- _Given problem_
Which lines of the records below contain the string "Task", with case counting? Extract each of those lines in full.

= = = =

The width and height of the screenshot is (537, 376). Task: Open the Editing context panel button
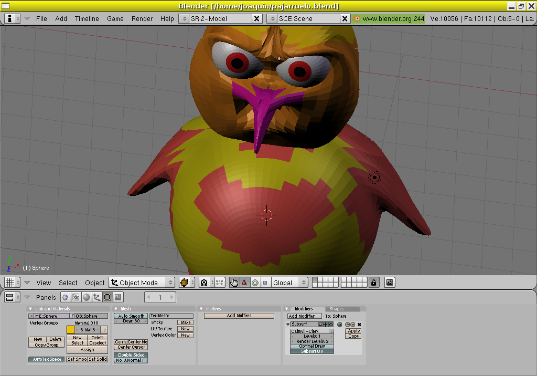(108, 297)
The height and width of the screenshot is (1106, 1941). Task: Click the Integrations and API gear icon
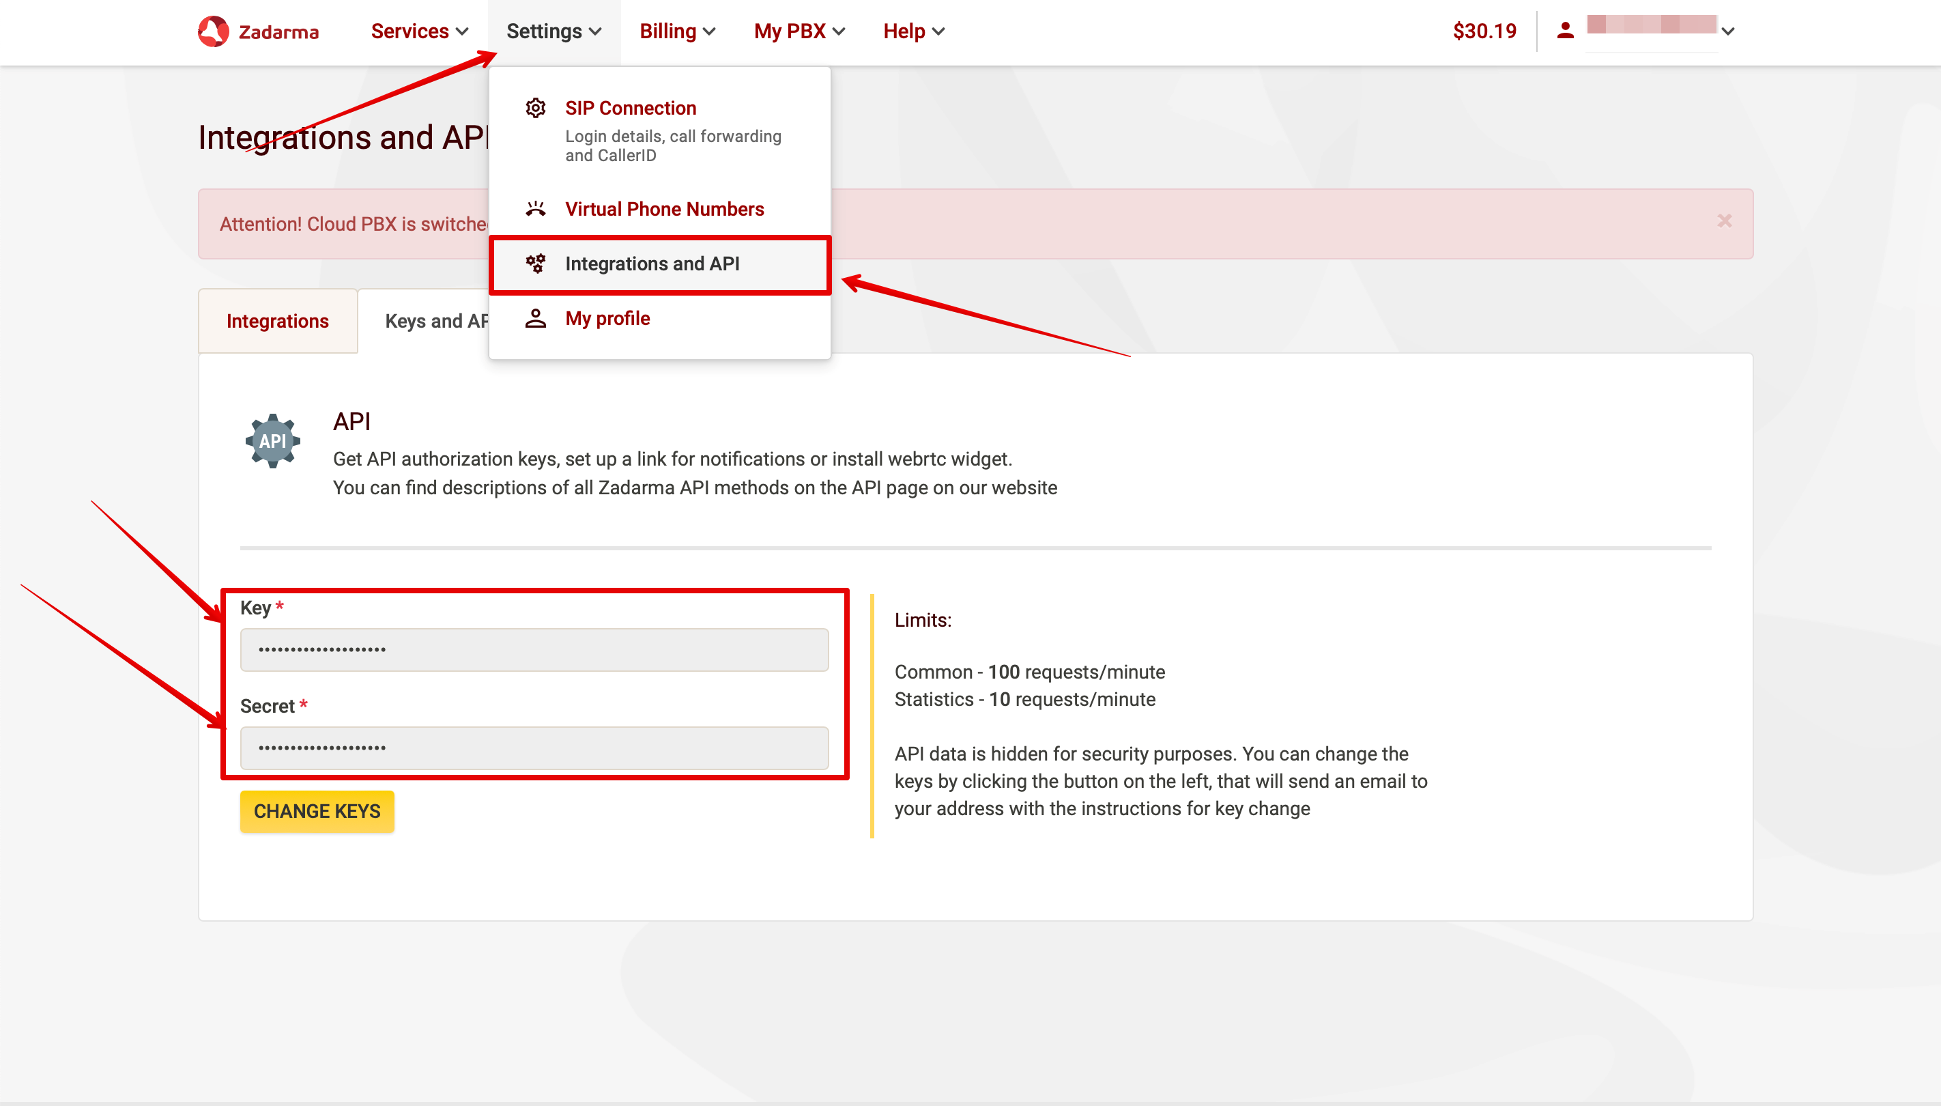535,263
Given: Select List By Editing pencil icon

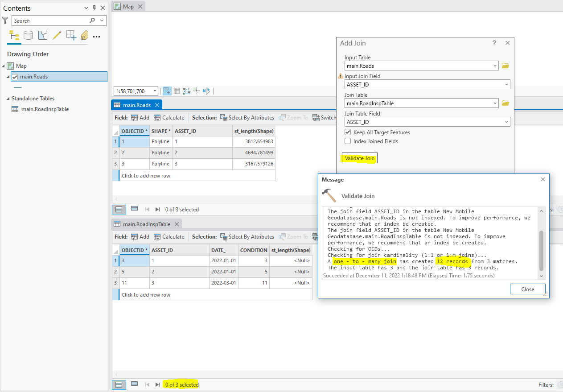Looking at the screenshot, I should (57, 35).

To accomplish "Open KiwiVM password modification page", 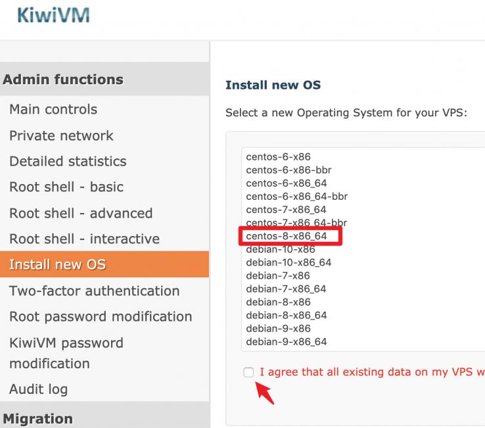I will click(66, 353).
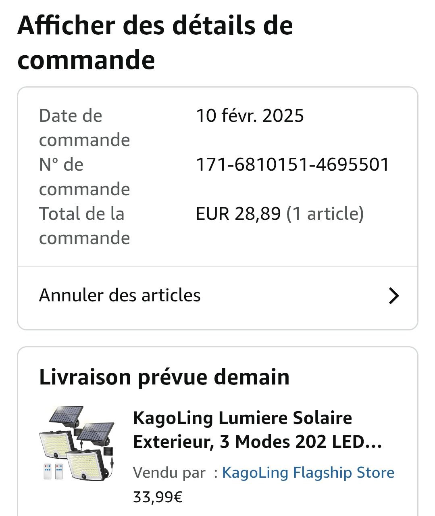This screenshot has height=516, width=435.
Task: Click the "Livraison prévue demain" heading
Action: click(164, 377)
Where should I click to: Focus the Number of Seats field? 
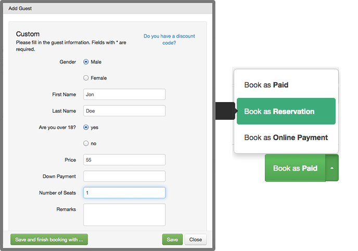(x=124, y=193)
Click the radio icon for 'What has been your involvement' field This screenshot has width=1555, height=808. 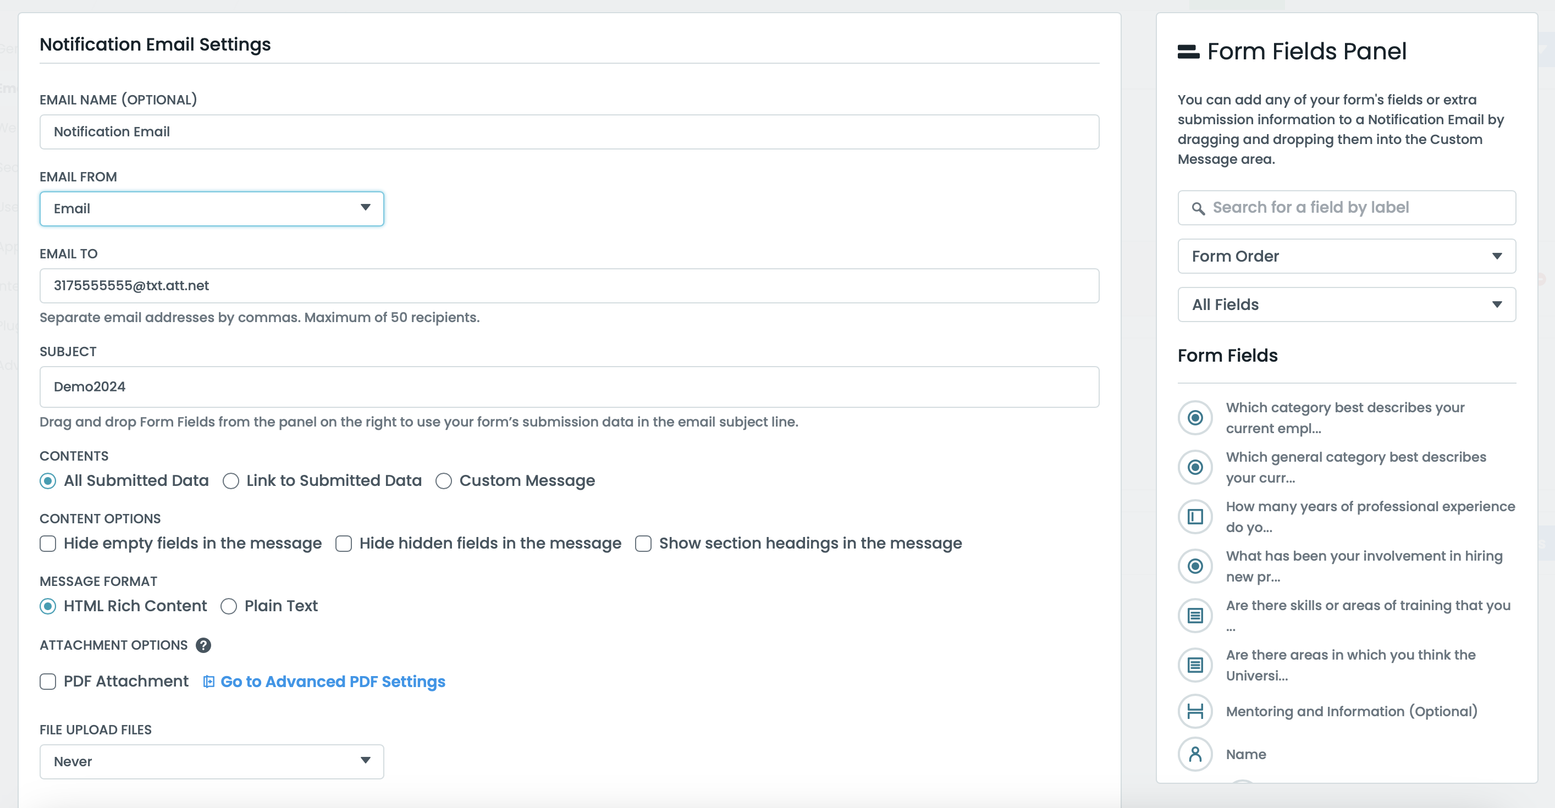(1195, 566)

= = = =

- _The result_
The width and height of the screenshot is (537, 376). Task: Open the Editing context panel button
The height and width of the screenshot is (1106, 1941). Task: Click the Integrations and API gear icon
Task: Click the "Livraison prévue demain" heading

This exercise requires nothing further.